Extracted records:

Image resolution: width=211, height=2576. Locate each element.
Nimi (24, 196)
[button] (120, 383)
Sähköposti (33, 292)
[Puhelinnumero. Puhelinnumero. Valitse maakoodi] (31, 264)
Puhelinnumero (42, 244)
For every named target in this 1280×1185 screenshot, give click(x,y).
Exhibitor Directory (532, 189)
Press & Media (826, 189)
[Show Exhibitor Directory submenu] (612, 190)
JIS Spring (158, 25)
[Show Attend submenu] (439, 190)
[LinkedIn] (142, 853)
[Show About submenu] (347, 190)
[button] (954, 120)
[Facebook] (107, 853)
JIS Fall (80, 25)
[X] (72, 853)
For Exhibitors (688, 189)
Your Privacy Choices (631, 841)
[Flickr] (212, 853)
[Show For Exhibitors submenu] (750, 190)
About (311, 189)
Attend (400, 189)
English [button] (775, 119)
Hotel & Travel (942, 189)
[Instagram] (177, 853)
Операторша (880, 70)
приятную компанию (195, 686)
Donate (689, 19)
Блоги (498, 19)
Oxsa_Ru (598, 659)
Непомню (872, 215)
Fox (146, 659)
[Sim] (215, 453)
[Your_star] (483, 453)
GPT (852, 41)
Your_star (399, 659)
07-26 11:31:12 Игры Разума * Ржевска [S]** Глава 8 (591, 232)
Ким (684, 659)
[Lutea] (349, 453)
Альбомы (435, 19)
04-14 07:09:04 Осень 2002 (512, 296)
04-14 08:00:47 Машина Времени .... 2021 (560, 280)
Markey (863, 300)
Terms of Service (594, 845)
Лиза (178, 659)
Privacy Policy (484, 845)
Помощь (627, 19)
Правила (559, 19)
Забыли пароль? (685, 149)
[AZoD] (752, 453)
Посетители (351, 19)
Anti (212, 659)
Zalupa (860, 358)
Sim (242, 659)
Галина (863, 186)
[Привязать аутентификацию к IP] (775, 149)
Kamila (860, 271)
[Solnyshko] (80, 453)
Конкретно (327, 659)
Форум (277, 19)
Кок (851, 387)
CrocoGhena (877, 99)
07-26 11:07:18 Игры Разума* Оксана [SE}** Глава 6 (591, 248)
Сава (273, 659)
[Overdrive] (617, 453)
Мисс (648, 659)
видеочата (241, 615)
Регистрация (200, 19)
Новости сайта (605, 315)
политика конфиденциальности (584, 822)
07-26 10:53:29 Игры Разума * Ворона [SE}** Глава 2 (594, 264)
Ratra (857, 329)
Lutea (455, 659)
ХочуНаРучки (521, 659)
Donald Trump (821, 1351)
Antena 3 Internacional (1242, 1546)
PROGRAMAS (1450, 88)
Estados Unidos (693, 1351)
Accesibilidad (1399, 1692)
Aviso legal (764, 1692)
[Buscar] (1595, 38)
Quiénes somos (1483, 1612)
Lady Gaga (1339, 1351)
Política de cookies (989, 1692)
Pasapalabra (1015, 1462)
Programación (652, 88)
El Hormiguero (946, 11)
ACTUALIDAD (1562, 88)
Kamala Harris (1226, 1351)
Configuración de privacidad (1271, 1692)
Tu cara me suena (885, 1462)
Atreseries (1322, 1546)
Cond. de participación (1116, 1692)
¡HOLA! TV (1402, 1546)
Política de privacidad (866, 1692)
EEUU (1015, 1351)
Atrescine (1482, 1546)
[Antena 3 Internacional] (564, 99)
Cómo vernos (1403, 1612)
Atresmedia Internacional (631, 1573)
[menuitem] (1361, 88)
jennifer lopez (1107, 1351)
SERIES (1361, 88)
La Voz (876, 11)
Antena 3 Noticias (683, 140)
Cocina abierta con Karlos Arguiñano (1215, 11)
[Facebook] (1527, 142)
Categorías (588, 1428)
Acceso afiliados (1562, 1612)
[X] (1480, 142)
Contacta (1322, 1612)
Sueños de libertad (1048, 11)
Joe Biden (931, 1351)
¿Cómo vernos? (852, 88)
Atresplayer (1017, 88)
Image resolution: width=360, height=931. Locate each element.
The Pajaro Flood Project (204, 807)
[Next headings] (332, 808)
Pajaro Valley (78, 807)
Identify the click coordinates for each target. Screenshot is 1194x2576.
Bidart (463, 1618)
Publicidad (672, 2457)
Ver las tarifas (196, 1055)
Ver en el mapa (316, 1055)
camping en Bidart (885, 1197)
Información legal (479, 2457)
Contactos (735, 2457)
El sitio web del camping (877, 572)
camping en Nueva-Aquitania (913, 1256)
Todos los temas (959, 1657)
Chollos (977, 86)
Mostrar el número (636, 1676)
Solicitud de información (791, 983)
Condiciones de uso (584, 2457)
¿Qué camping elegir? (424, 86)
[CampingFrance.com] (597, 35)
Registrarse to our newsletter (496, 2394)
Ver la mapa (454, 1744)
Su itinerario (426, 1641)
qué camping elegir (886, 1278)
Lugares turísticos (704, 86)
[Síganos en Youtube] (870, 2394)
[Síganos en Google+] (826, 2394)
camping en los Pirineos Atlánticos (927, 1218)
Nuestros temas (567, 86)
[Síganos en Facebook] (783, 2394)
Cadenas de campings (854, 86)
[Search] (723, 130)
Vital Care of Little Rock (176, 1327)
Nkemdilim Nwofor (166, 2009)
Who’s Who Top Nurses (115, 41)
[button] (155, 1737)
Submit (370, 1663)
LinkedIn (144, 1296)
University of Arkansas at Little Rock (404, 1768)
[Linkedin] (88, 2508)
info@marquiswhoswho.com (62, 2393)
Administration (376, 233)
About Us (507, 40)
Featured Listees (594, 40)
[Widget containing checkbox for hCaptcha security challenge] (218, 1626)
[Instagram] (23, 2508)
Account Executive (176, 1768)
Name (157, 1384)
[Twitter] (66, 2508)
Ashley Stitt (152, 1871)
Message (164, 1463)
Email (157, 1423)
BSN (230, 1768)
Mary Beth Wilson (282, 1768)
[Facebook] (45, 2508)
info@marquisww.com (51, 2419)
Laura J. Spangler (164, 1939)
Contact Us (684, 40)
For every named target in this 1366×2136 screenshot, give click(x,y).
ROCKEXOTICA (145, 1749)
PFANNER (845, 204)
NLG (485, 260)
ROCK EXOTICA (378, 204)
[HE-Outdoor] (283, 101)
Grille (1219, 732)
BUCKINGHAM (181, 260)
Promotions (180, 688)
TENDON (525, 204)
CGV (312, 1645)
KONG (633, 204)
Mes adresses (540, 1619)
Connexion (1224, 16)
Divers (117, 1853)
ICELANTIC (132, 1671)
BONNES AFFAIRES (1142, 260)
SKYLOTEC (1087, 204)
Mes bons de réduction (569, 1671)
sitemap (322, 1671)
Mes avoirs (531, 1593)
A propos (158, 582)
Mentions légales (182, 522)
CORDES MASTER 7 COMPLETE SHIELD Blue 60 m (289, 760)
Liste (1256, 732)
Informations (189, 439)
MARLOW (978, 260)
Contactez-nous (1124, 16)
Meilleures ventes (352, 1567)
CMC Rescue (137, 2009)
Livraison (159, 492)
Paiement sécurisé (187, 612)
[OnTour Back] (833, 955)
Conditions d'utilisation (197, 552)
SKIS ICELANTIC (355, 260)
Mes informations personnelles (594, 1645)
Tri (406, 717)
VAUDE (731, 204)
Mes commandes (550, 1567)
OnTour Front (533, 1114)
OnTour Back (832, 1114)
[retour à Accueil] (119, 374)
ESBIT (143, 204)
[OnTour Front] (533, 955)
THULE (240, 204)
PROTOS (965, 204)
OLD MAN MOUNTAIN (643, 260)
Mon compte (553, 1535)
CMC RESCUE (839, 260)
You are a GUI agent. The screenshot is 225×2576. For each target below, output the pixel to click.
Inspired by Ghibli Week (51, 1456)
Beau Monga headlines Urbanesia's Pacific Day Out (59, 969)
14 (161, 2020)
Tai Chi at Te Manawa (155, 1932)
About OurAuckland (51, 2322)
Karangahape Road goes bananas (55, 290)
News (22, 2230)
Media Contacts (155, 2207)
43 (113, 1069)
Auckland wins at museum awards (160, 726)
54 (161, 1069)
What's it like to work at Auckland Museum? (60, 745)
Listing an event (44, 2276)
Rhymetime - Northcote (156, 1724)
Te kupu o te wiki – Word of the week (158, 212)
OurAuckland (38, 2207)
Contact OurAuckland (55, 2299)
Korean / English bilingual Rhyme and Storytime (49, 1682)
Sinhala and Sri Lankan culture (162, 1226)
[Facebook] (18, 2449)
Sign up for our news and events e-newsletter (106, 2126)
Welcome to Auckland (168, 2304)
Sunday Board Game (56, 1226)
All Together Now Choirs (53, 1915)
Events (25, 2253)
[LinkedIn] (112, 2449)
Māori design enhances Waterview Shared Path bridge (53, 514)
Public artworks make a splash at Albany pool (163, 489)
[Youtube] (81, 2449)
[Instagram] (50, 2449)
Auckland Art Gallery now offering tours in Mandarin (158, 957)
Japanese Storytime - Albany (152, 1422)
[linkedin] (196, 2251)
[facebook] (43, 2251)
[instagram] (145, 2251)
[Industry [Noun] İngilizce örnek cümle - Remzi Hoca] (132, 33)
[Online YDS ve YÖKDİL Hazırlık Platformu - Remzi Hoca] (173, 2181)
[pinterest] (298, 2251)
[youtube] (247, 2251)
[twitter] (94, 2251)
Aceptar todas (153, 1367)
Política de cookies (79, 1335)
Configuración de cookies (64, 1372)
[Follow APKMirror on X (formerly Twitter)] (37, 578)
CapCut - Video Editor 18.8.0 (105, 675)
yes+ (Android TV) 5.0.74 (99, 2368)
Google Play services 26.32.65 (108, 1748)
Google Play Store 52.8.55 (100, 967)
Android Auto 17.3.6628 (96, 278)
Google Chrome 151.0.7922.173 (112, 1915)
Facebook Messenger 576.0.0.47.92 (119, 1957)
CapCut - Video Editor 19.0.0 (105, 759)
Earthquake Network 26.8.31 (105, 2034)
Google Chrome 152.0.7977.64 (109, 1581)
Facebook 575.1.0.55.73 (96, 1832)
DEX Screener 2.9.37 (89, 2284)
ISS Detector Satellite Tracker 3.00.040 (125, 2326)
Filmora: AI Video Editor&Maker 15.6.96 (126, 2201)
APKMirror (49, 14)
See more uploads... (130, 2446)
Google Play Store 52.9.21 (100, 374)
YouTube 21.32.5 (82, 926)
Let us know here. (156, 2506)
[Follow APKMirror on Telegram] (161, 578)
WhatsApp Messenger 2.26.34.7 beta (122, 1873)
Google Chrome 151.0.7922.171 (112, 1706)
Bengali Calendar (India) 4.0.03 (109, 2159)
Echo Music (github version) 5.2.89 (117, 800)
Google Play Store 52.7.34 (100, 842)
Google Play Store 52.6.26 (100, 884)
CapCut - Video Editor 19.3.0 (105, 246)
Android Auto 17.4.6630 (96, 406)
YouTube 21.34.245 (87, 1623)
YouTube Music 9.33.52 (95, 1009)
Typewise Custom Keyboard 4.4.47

- _Task prompt_
Word for word, output the lines of the data from its first line through the line where "Pasapalabra (1015, 1462)" appears, and stop there.

- _Response for this exercise_
Image resolution: width=211, height=2576. Locate each element.
Nimi (24, 196)
[button] (120, 383)
Sähköposti (33, 292)
[Puhelinnumero. Puhelinnumero. Valitse maakoodi] (31, 264)
Puhelinnumero (42, 244)
For every named target in this 1280×1185 screenshot, give click(x,y).
Exhibitor Directory (532, 189)
Press & Media (826, 189)
[Show Exhibitor Directory submenu] (612, 190)
JIS Spring (158, 25)
[Show Attend submenu] (439, 190)
[LinkedIn] (142, 853)
[Show About submenu] (347, 190)
[button] (954, 120)
[Facebook] (107, 853)
JIS Fall (80, 25)
[X] (72, 853)
For Exhibitors (688, 189)
Your Privacy Choices (631, 841)
[Flickr] (212, 853)
[Show For Exhibitors submenu] (750, 190)
About (311, 189)
Attend (400, 189)
English [button] (775, 119)
Hotel & Travel (942, 189)
[Instagram] (177, 853)
Операторша (880, 70)
приятную компанию (195, 686)
Donate (689, 19)
Блоги (498, 19)
Oxsa_Ru (598, 659)
Непомню (872, 215)
Fox (146, 659)
[Sim] (215, 453)
[Your_star] (483, 453)
GPT (852, 41)
Your_star (399, 659)
07-26 11:31:12 Игры Разума * Ржевска [S]** Глава 8 (591, 232)
Ким (684, 659)
[Lutea] (349, 453)
Альбомы (435, 19)
04-14 07:09:04 Осень 2002 (512, 296)
04-14 08:00:47 Машина Времени .... 2021 (560, 280)
Markey (863, 300)
Terms of Service (594, 845)
Лиза (178, 659)
Privacy Policy (484, 845)
Помощь (627, 19)
Правила (559, 19)
Забыли пароль? (685, 149)
[AZoD] (752, 453)
Посетители (351, 19)
Anti (212, 659)
Zalupa (860, 358)
Sim (242, 659)
Галина (863, 186)
[Привязать аутентификацию к IP] (775, 149)
Kamila (860, 271)
[Solnyshko] (80, 453)
Конкретно (327, 659)
Форум (277, 19)
Кок (851, 387)
CrocoGhena (877, 99)
07-26 11:07:18 Игры Разума* Оксана [SE}** Глава 6 (591, 248)
Сава (273, 659)
[Overdrive] (617, 453)
Мисс (648, 659)
видеочата (241, 615)
Регистрация (200, 19)
Новости сайта (605, 315)
политика конфиденциальности (584, 822)
07-26 10:53:29 Игры Разума * Ворона [SE}** Глава 2 (594, 264)
Ratra (857, 329)
Lutea (455, 659)
ХочуНаРучки (521, 659)
Donald Trump (821, 1351)
Antena 3 Internacional (1242, 1546)
PROGRAMAS (1450, 88)
Estados Unidos (693, 1351)
Accesibilidad (1399, 1692)
Aviso legal (764, 1692)
[Buscar] (1595, 38)
Quiénes somos (1483, 1612)
Lady Gaga (1339, 1351)
Política de cookies (989, 1692)
Pasapalabra (1015, 1462)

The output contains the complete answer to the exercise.